When I think about the circumstances of how I came to be created on Earth, it’s staggering to consider all of the little things that happened before my arrival that allowed me to arrive. The fact that I was born is due to luck. It’s even more unbelievable that I was able to grow up in the United States with caring parents, resources, and an awesome support structure to pursue whatever opportunity I wanted.

I often take for granted the fact that I won the lottery of life already from my very first day on the planet. It hit me hard recently during my travels, when my wife and I visited a Jakarta slum.

The slum, as to be expected, was quite depressing. There was limited access to clean water, no schools, and very little prospect for upward mobility for the people. Indonesia to my surprise still has a caste system that makes it nearly impossible for the poor to rise out of poverty.

During our slum tour, my wife and I met a cute little girl (pictured at the top of this post) who followed us around everywhere. Statistically, she would only survive until her early 50s and would live her entire life within the poor ghetto of Jakarta. But on the day I met her, she was all smiles and full of gratitude to practice English with some Westerners.

I’ve been thinking a lot about this sweet little girl lately. How is it fair that I was born with the privileges that I had and she was born with barely anything? I’ll never know. But I do know that I would not have been able to accomplish what I’ve been able to accomplish to date by being born in her situation.

One of the things that bothers me about where I live, Silicon Valley, is the hubris that some founders have about their success. Many credit their skills or intelligence as the primary driver of their success. Some go as far to claim they were just “born with it”, as if gifted by God with talent.

Skill matters. Being smart matters too. But let’s get real: these things only matter on the margin when it comes to the greater view of success in life. The vast majority of things that contribute to our success are out of our control.

I’m not saying we shouldn’t celebrate our successes. Let’s congratulate each other for the hard work and job well done when we push a big release, IPO, or get acquired.

But let’s also put our egos in check and remember that it was mainly luck that got us to where we are today.

147 thoughts on “Stop calling it skill. It’s really just luck.

  1. zareenn3

    In a very different way, it’s quite the same in our country. There’s just too much poverty. And it hurts us to see all these people that look like us talk like us being stripped of life’s necessary privileges. It’s also true that you wouldn’t have been able to achieved what you did had you been “un lucky”. Poor people in my country have different values than rich ones. Their priority wouldn’t be education, but how to get through one day, at a time.
    Excellent writing!!

    Reply
  2. GlitterDuster

    I know I am very blessed to be where I am today. It has been a mixture of good luck and bad luck in just the right places that I have landed in a pretty sweet spot, considering I should have slipped through the cracks a myriad of times.

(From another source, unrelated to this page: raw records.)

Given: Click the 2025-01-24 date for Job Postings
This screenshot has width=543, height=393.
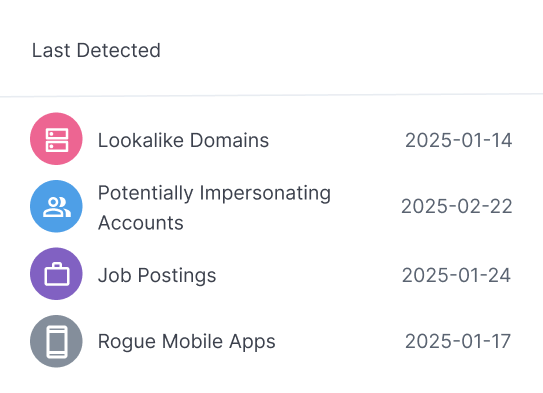Looking at the screenshot, I should coord(456,275).
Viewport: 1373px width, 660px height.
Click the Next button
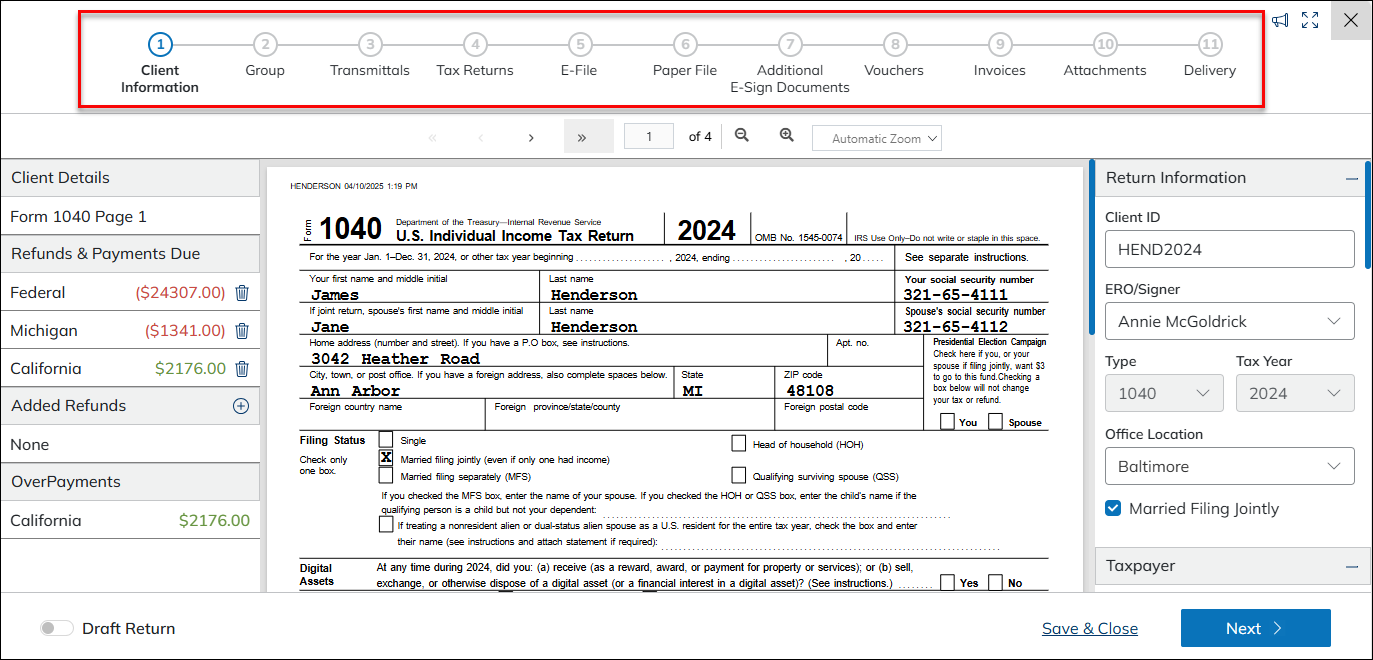click(x=1255, y=628)
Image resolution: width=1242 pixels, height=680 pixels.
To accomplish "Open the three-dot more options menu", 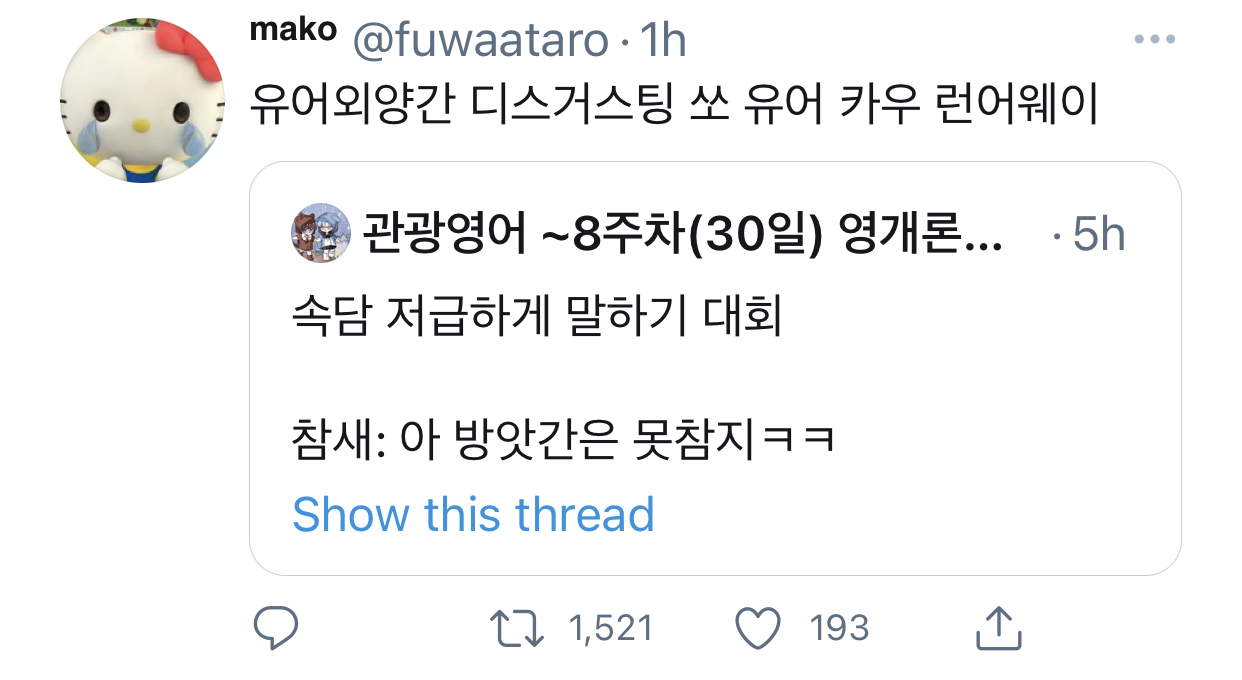I will click(x=1153, y=40).
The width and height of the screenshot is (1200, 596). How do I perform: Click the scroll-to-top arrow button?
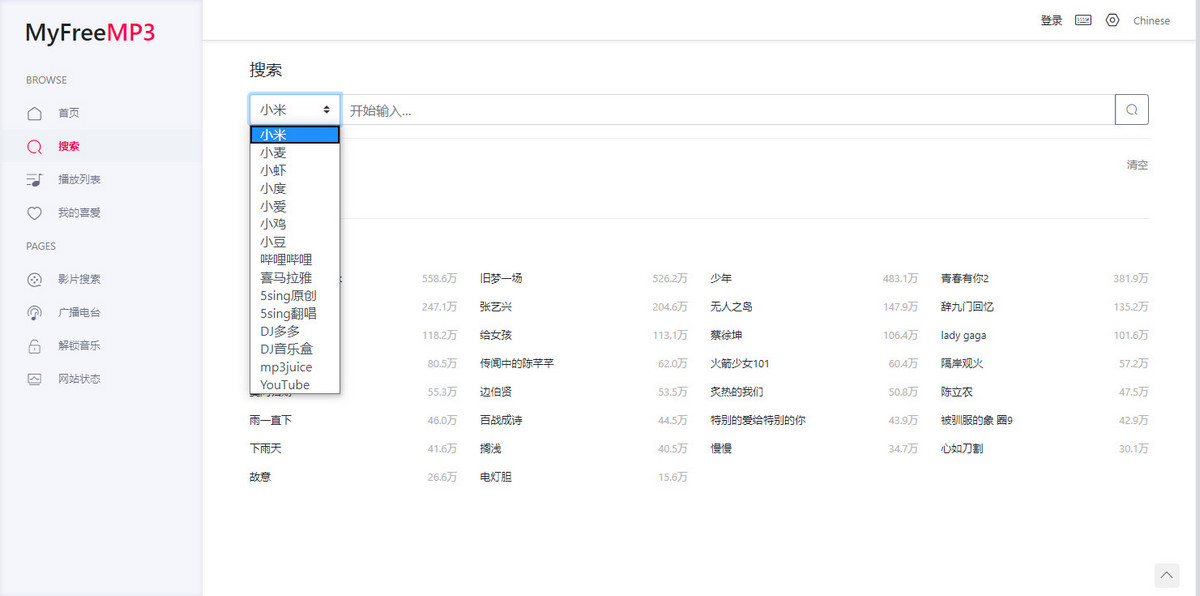[1167, 575]
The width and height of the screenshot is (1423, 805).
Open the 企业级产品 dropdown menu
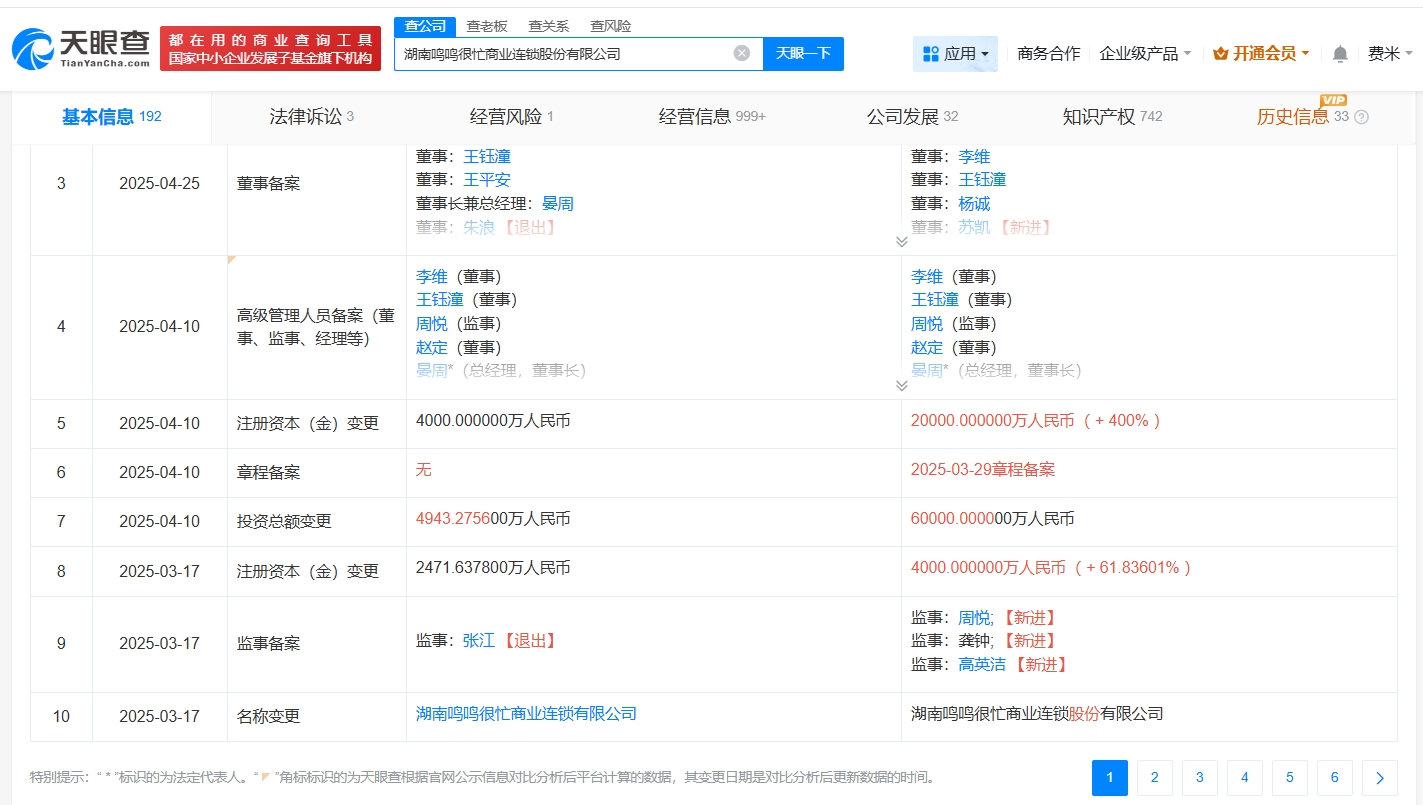1145,54
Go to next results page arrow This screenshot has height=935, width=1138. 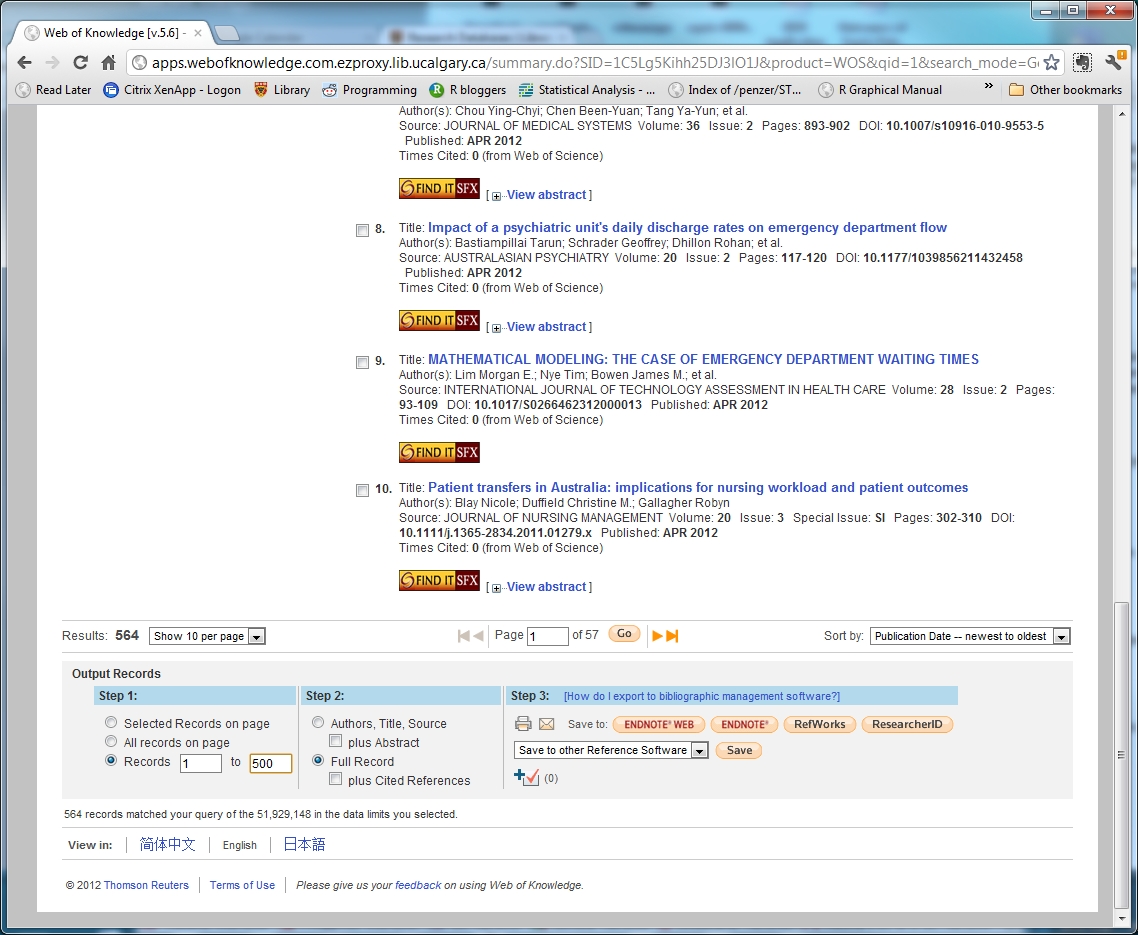point(658,635)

    I do like to think there is a little skill involved, however, and by skill, I mean pure hard work. I am very lucky to be where I am, but in order to keep moving with my best foot forward, I know I need to work: work at a job, work at schooling, work at learning how to live, work at hobbies, work at being social, and pretty much everything you can think of. But yes, I am lucky enough to be born into a place where those are my main worries, instead of wondering if I’m going to even see tomorrow.

    Thank you for this wonderful read. =)

    Reply
    1. Eric Post author

      Thank you for the wonderful comment! And yes, I do hope that other readers out there are not perceiving this post as an excuse for apathy. Hard work and skill development can create very meaningful changes to your quality of life. It’s worth pursuing the effort to maximize your opportunities!

      Reply
  3. karpalism

    I so agree with you on many points.
    Social status, knowing contacts, having capital (such as what sh3ilabh3ila shared), and where you begin the journey (such as what Love, Life & Whatever shared) in location and family are often made through sheer luck. Skill, intelligence, and ambition play a role – but often if you are lucky.
    You have to know people in order to get somewhere and, as a featured person on Humans of New York (found on FB and the web) shared, you have to be in contact with people of certain circles in order to be able to make new circles and thus make contacts to get ahead in life.
    In today’s world, this is often by sheer luck. Some janitors and homeless people have beautiful souls (referred to by Scott Benjamin) but they cannot afford food, clothing, shelter, etc. – and not by a lack of hard work done well.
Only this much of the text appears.